- [WORK TASK] Once the line containing "Click the 政府信息公开 breadcrumb link" appears, output it and each remaining line of the records below exactly, with no pictures and nothing more.

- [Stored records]
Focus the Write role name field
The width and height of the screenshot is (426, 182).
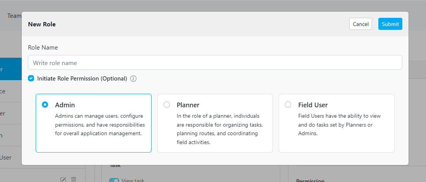[215, 63]
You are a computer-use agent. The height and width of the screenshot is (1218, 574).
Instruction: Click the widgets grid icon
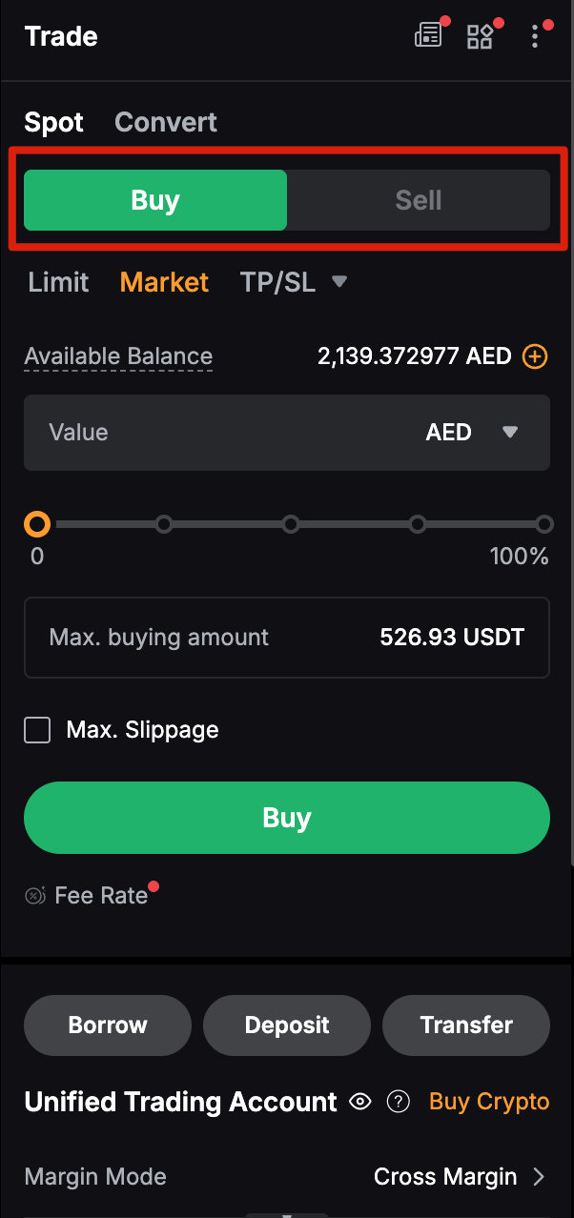click(481, 34)
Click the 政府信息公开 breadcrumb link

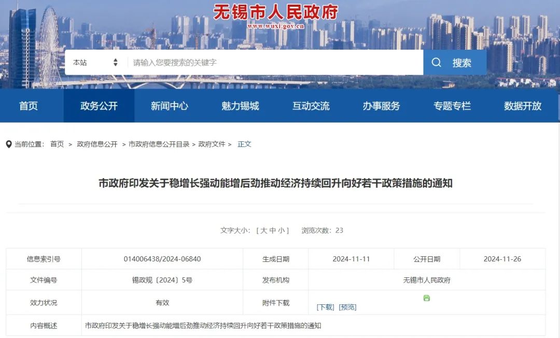[97, 144]
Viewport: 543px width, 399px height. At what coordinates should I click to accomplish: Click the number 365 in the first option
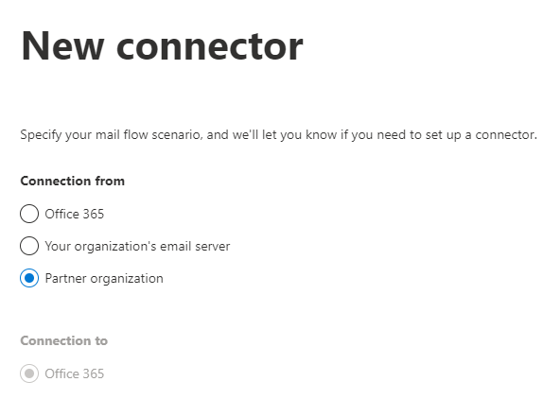click(93, 214)
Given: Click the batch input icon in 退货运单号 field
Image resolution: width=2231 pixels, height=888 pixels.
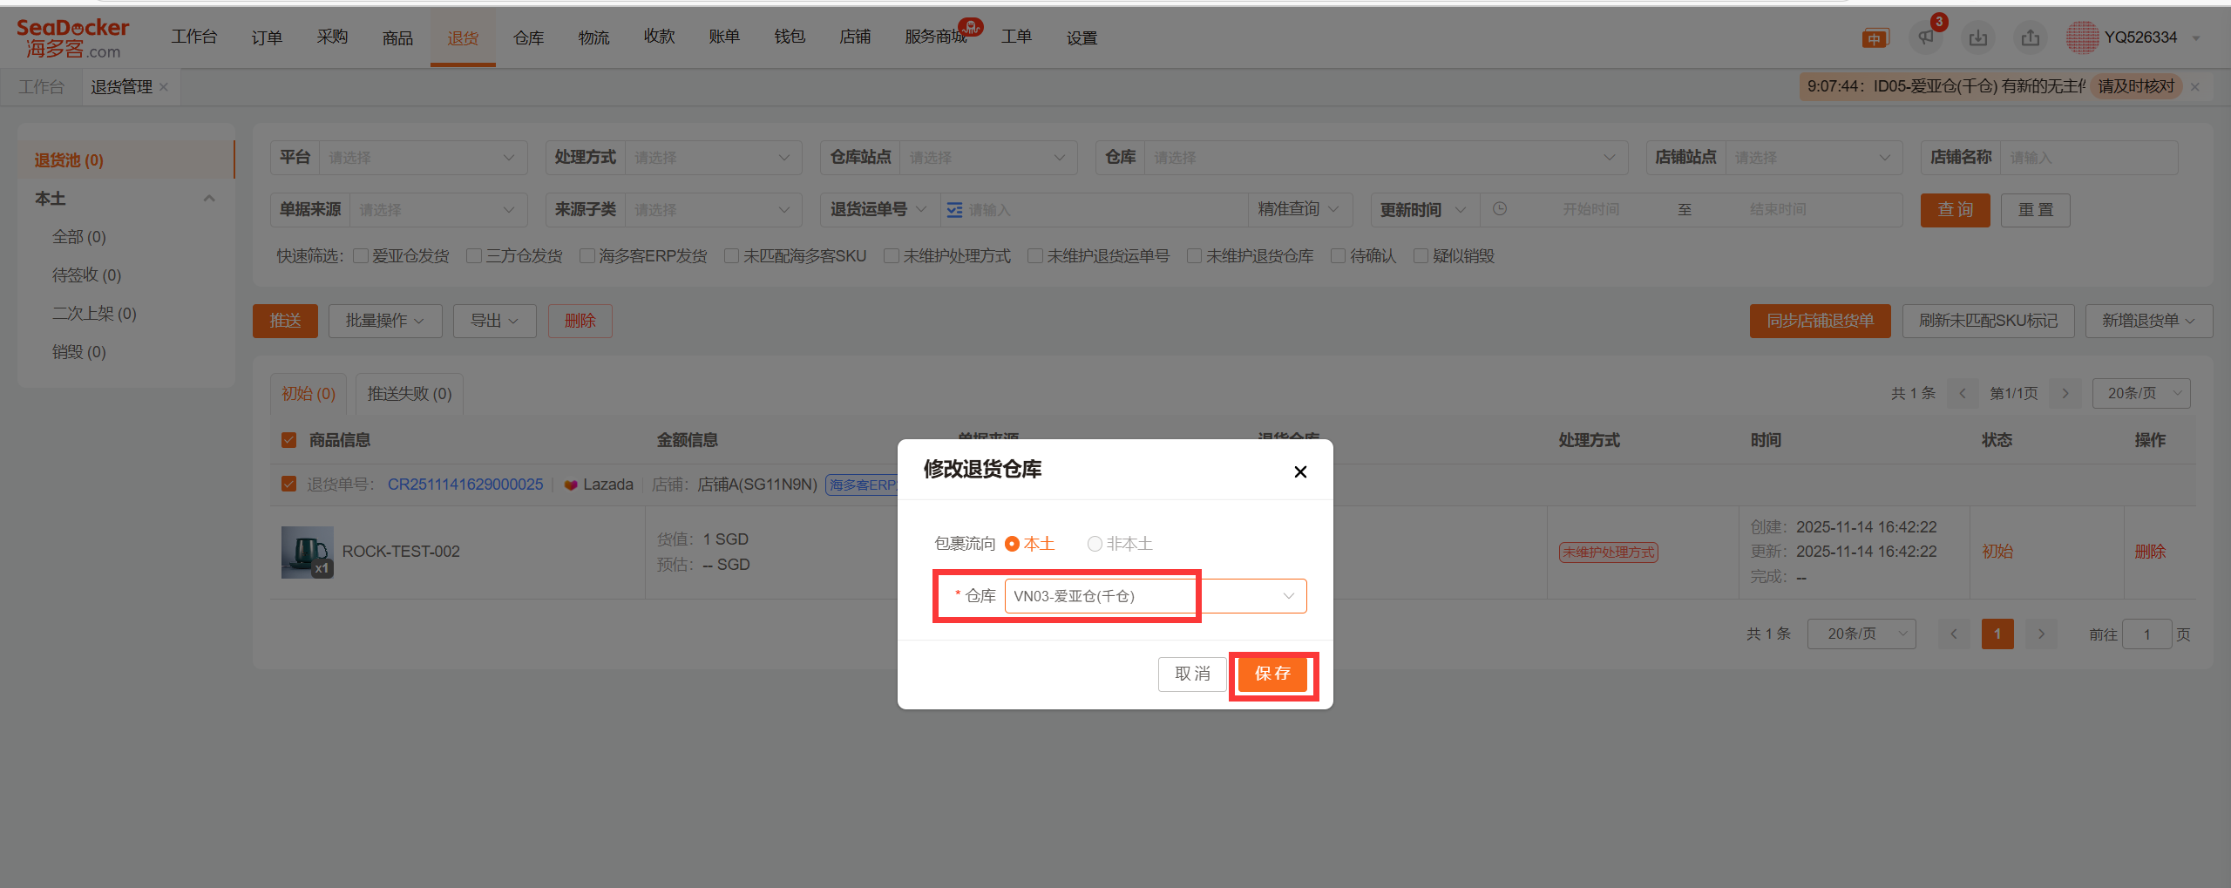Looking at the screenshot, I should 954,210.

- [ANSWER BELOW]
Click the 政府信息公开 breadcrumb link

[97, 144]
Viewport: 543px width, 399px height. At what coordinates should I click to accomplish: Click the number 365 in the first option
click(93, 214)
Given: Click the batch input icon in 退货运单号 field
Image resolution: width=2231 pixels, height=888 pixels.
Looking at the screenshot, I should 954,210.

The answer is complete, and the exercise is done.